Serge Leclerc

Serge Leclerc retrouvé mort dans sa cellule

Accusé du meurtre prémédité de sa conjointe, Patricia Lafleur, et de l'incendie criminel de sa résidence, Serge Leclerc a été retrouvé sans vie, samedi matin, dans sa cellule de l'Établissement de détention Talbot de Sherbrooke.
L'homme de 62 ans avait tenté de mettre fin à ses jours dans l'incendie de son domicile survenu lundi dernier, rue Gaudet à Drummondville, mais il avait échoué et avait été secouru pour les services d'urgence. Lors de son transport vers le centre hospitalier, il aurait également confessé avoir l'intention de se donner la mort.
Bien au fait que l'individu constituait une menace pour sa propre intégrité, Leclerc avait été placé sous haute surveillance. Pour une raison inconnue, il aurait tout de même réussi à mettre son plan à exécution au cours du week-end.
Ni la direction de l'Établissement de détention, ni la Sûreté du Québec n'ont voulu commenter la situation. Comme c'est systématiquement le cas lorsqu'un détenu perd la vie, un coroner a été mandaté afin de faire la lumière sur les circonstances entourant ce décès.

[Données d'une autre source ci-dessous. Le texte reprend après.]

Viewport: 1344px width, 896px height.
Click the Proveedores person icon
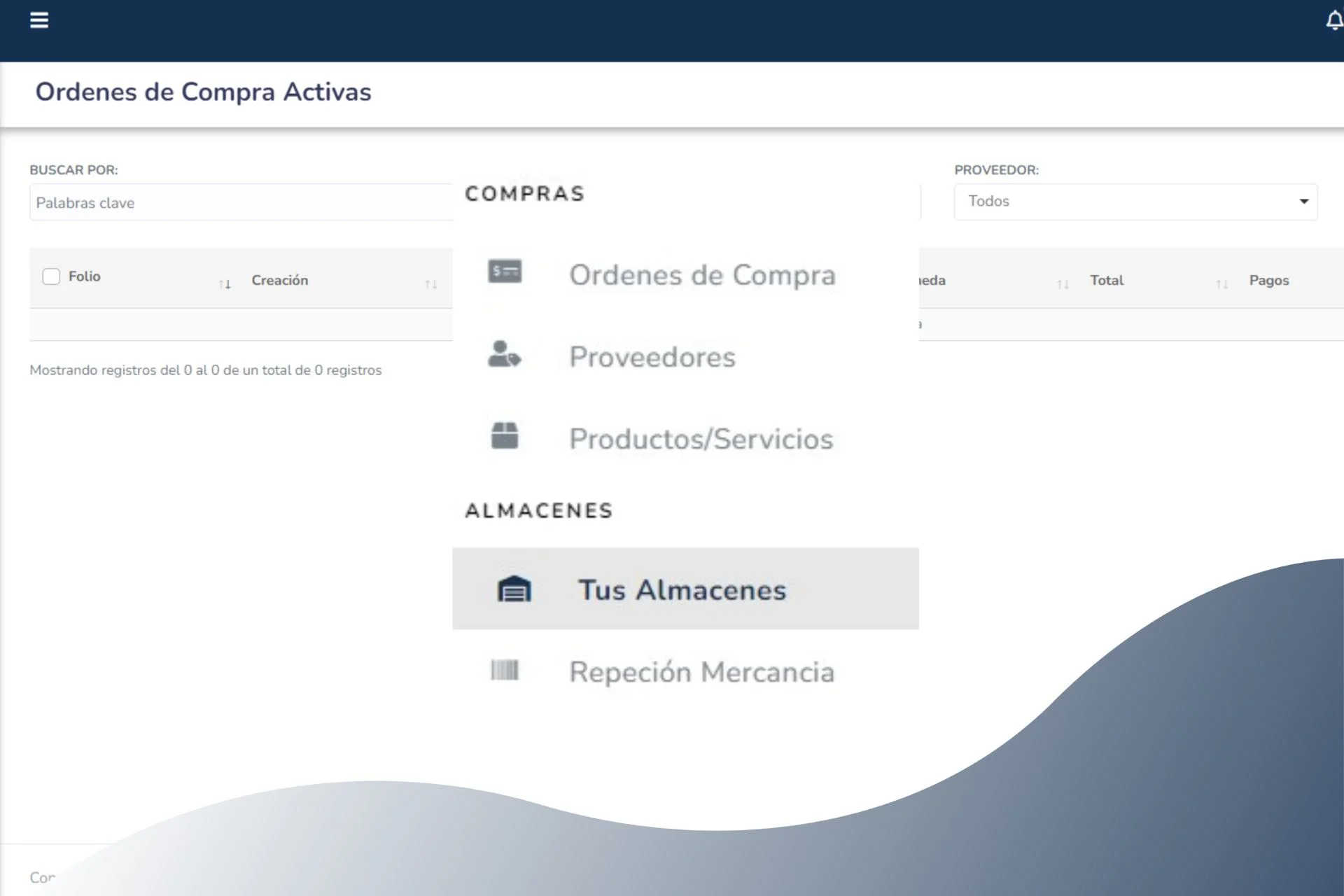point(504,354)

Rappelons que les pompiers de Drummondville ont été appelés, peu avant 6 h, le 24 novembre afin de combattre un violent incendie. Lorsqu'ils sont arrivés sur les lieux, le feu avait déjà envahi une bonne partie de la résidence unifamiliale d'un étage. À l'extérieur de la maison, ils ont découvert Serge Leclerc, blessé.

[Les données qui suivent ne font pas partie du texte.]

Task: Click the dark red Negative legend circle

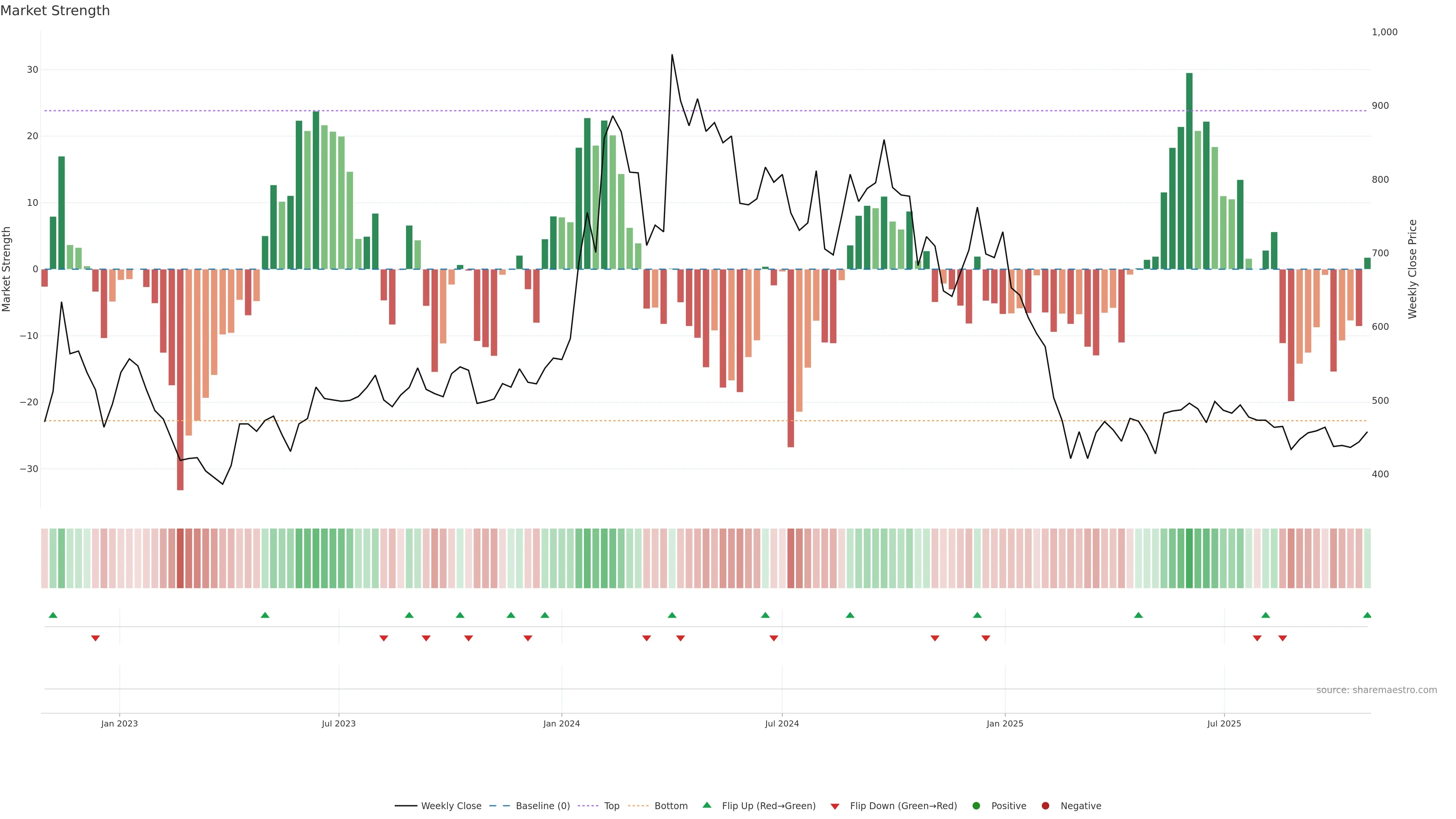Action: tap(1045, 806)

Ce dernier a été transporté au centre hospitalier afin d'être soigné et les policiers l'attendaient à sa sortie pour l'interroger. Il a été formellement accusé de meurtre et d'incendie criminel le 25. Visiblement pas dans son assiette, Leclerc n'avait toujours pas de vêtements lors de sa comparution de vendredi.
La victime présentait des meurtrissures dans la région du cou. L'événement demeure source d'étonnement pour plusieurs proches des victimes.